Но мы не боимся запахов, они всегда такие в темноте, а мы с Игорем только вчера были в абсолютной темноте подвала под домом: вредный сквозняк задувал наши спички, и мы долго шли (над головой горячие трубы), плутали в подвале пятиэтажки, который силился повторить план дома, но пропускал стены, путал повороты, и мы несколько раз сворачивали не туда и возвращались. Но вот наконец туда: впереди, как облегчение, вывалило свет подвальное кошкино окошко, а значит, после этого направо, снова направо и – на месте.

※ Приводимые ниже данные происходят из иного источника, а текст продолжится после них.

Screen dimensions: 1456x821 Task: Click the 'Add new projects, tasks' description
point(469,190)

В этом подземном незрячем мире у каждой хорошо освещённой квартиры есть своё представительство – сарай, на деревянной двери повторяется номер. Некоторые сараи заброшенные, незапертые, но, если есть огород или дети, тут запирают и хранят в рифму банки и санки. Мы приходим к двери нашего сарая. Мама дала нам повод: принеси из подвала банки для огурцов, литровые. По очереди вспотев (не поддаётся!), мы открыли старый замок и зашли. Здесь нет сквозняка, Игорь чиркнул спичкой, и две полки банок ответили тут же хором пол-литровых, литровых, до трёхлитровых на полу не дотягивается веселье, и они, басом вспыхнув, сразу потускнели, чёрным дном обречены. В банке (детское питание) торчала свечка, которую (не забыть потушить!) я зажёг, и в темноте заплясало лицо Игоря: один яркий глаз, раздвоившийся тенью нос, довольная подвалом улыбка. Зачем-то кто-то (отец-искуситель) сделал задвижку на внутренней, щекочущей стороне двери (толстый деревянный ромбик), и мы чувствовали себя в полной торжествующей безопасности: ну вот. «Ну что?» – спрашиваю я. Игорь улыбается.

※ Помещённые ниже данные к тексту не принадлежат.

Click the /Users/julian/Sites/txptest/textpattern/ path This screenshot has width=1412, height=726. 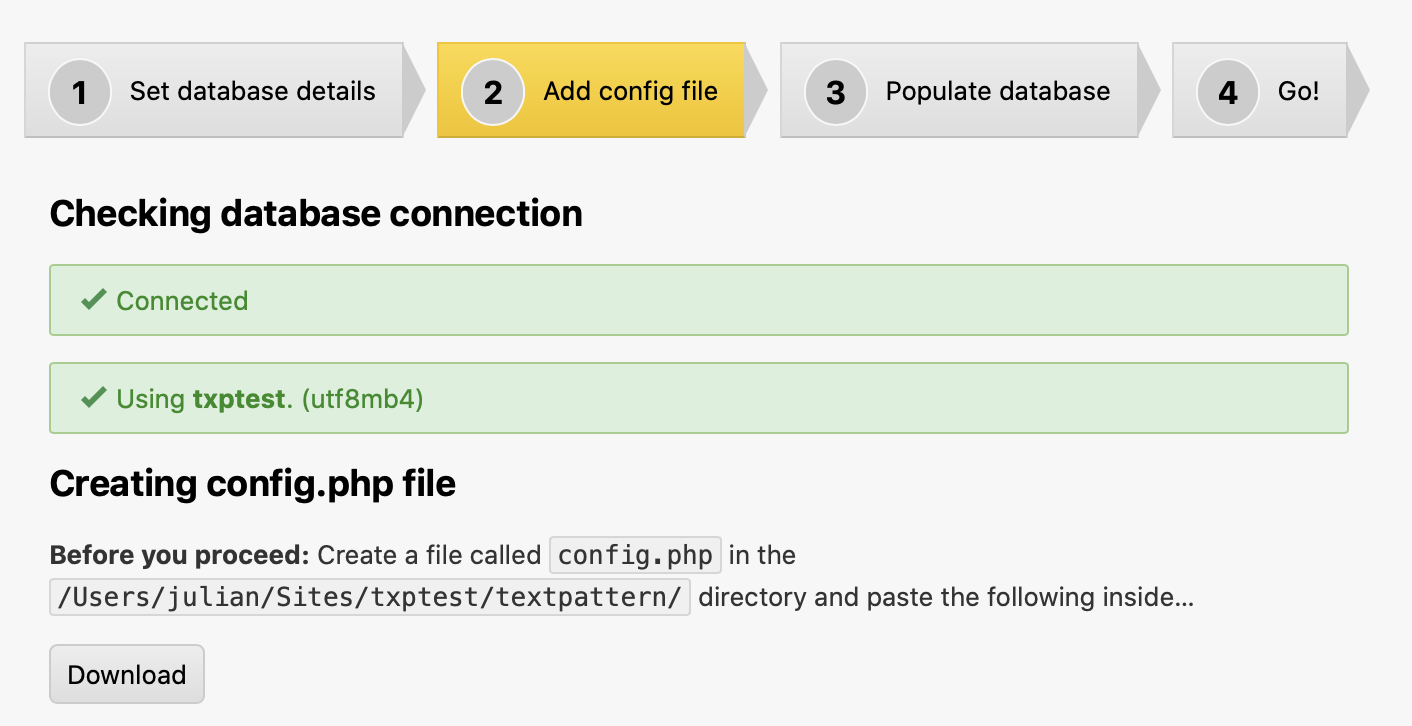tap(370, 598)
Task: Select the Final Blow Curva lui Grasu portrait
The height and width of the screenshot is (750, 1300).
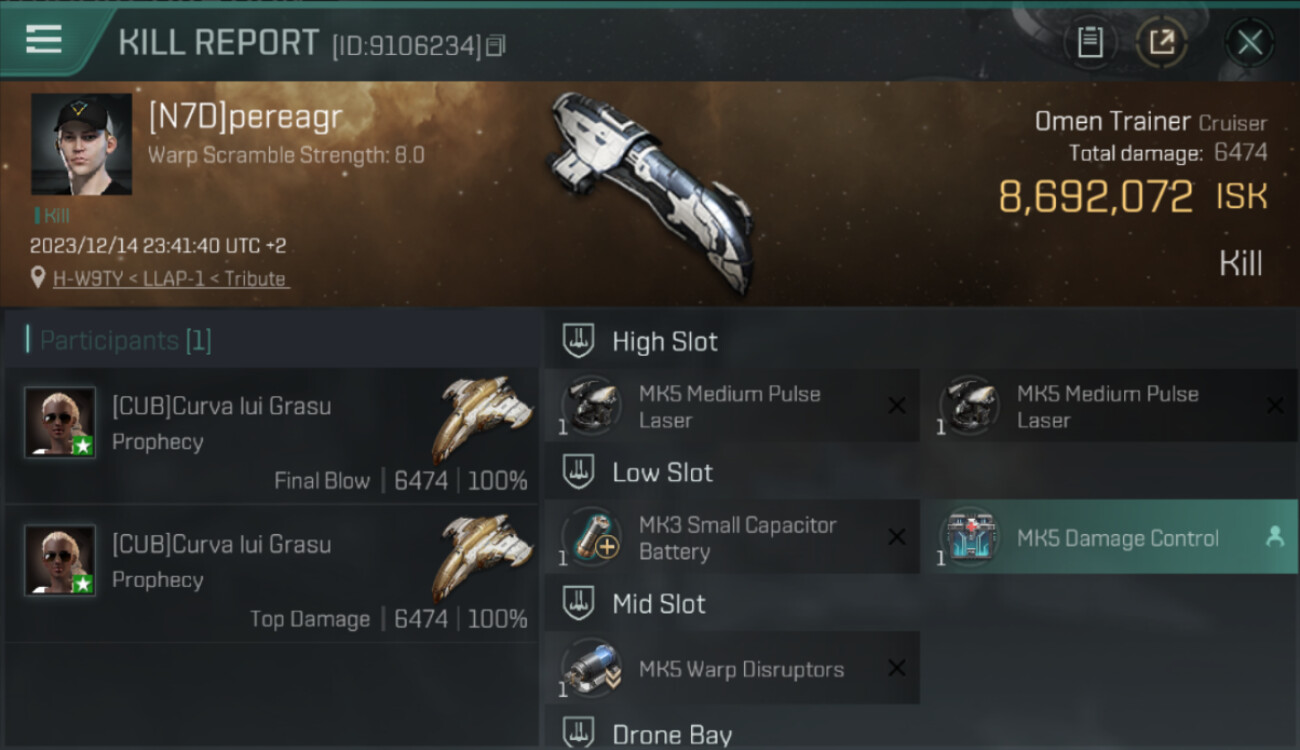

Игоря привезли в апреле из подмосковной, не решившей с ударением Балашихи. Он жил у своей тётки, наши балконы делили одну плиту, и он, перегнувшись через перила, свистел мне, чтобы я вышел. Игорь не ходил в школу, просыпался и смотрел телевизор, и в этой его свободе (целая четверть!) чувствовалось какое-то несчастье. Скоро выяснилось: мать Игоря, пока он был в школе, а отец на работе, выбросилась из окна девятого этажа с полуторагодовалым сыном, оба ударились и погибли. С отцом случился инфаркт, ведь ничего не предвещало: ну уставшая, ну какая-то стала несобранная, зачем-то достанет всю посуду из серванта и не может сложить обратно, но не бросаться же из-за этого из окна. Отец оказался в реанимации, а Игорь – у тётки Шуры, сестры отца, которая до этого видела Игоря всего пару раз и поэтому говорила с ним вежливо, как с незнакомцем, и боялась, что глаза у него и две родинки на шее (одна под другой) – совсем как у матери, а это теперь для неё было как-то связано с безумием. Но она жалела его и всё время жарила блины, которые считала лакомством: в подъезде стоял дымный блинный запах, и соседи знали, что это Шура печёт блины племяннику. Мамина подруга (огород рядом с Шурой) принесла лук-севок и рассказывала маме на кухне, от волнения примеряя снятое обручальное кольцо на каждый палец, особенно мучая большой: «Ведь она не с ним вместе прыгала, а выкинула его одного, и только потом сама прыгнула. До такой степени».